**REQUIRED WORK**
Repeat the records word for word, starting at the line that has "Task: Click the lone blue point near 510 km" and continuing through the end of the records. Leave the pictures out of your answer.

**Screen grounding examples**
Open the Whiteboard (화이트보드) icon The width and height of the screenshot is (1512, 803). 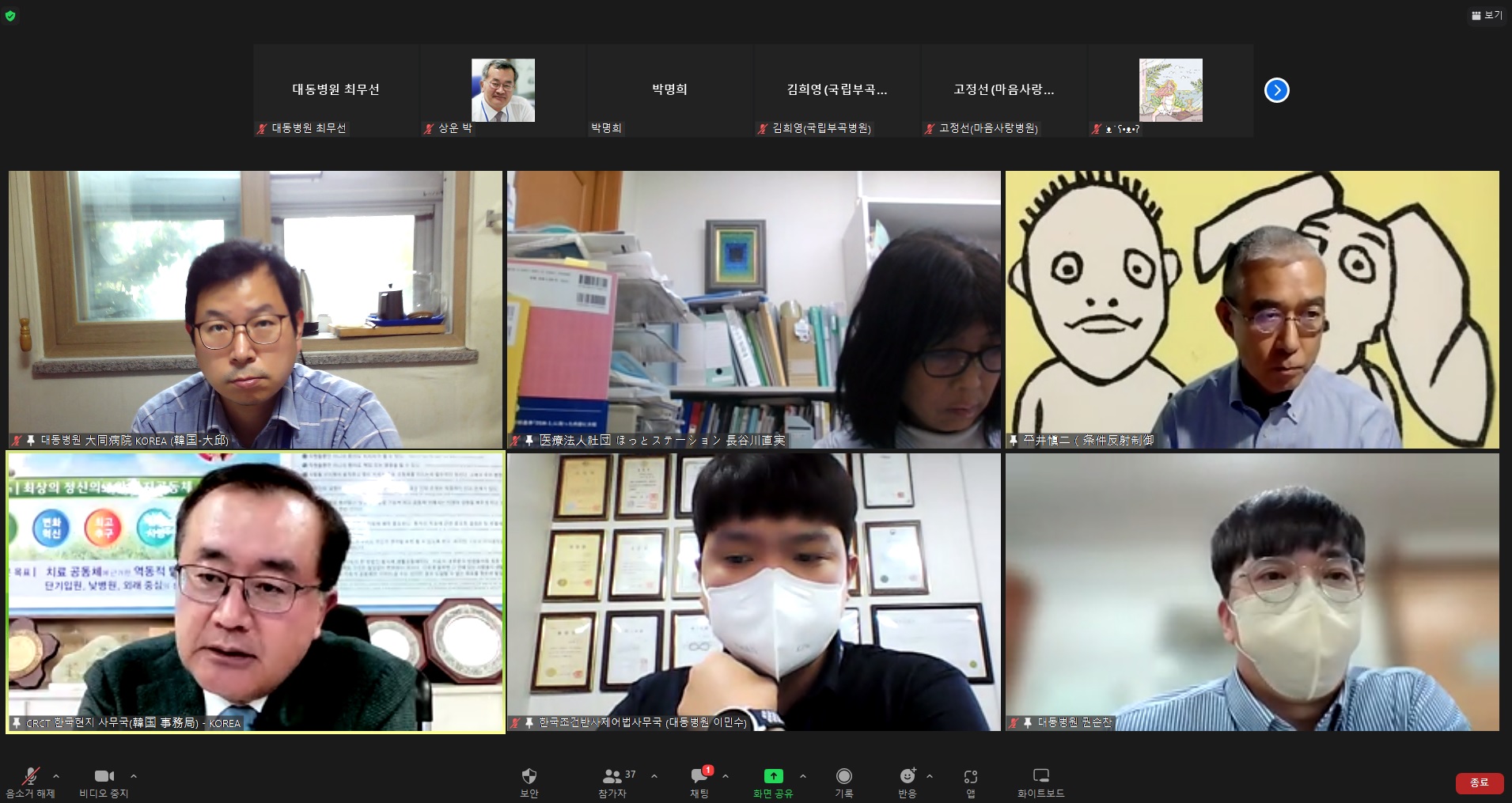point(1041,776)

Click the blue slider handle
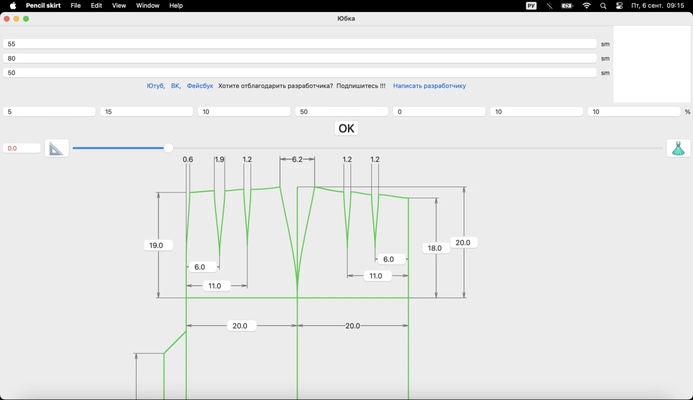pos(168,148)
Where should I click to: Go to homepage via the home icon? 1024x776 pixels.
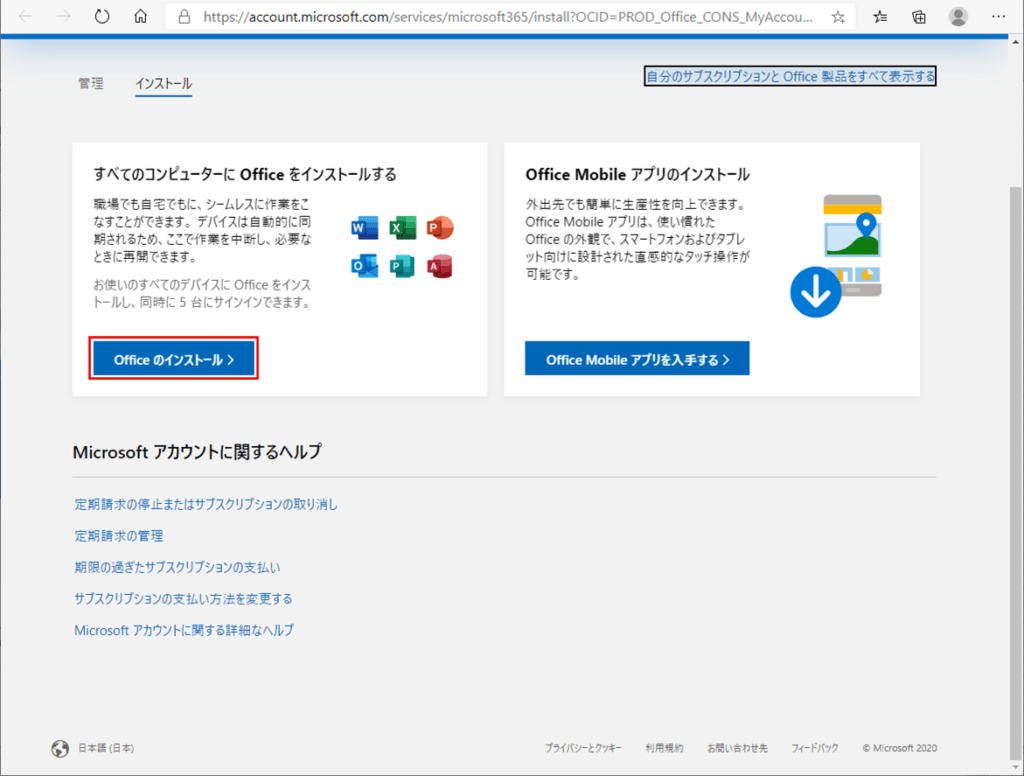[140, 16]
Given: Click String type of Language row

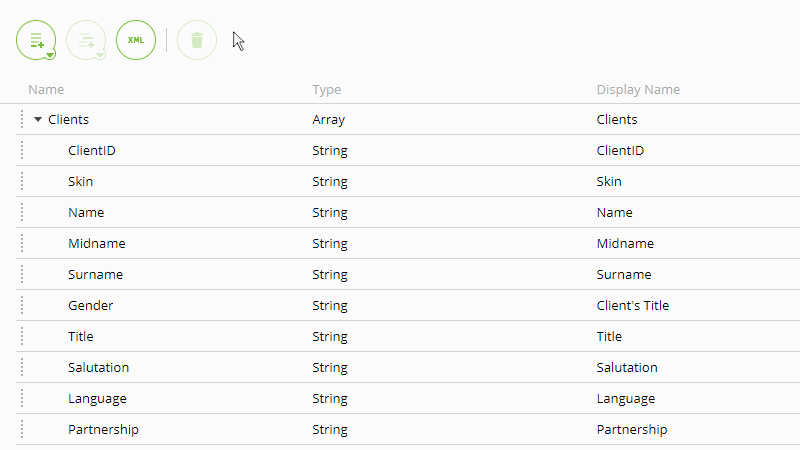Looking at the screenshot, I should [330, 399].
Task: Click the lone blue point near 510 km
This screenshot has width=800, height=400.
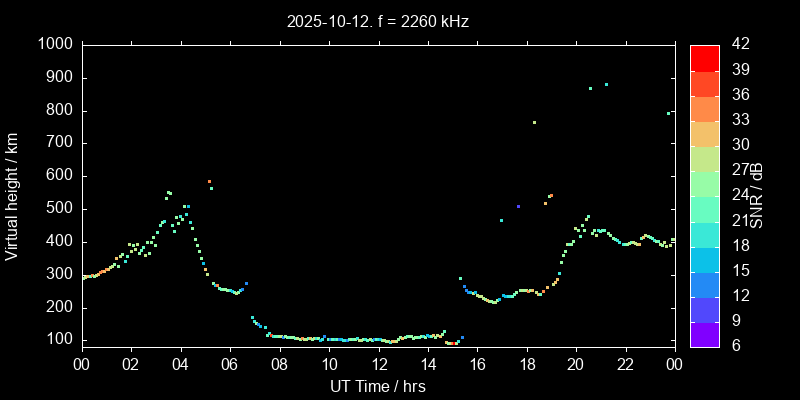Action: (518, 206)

**CORRECT ANSWER**
Task: Click the lone blue point near 510 km
This screenshot has width=800, height=400.
Action: (518, 206)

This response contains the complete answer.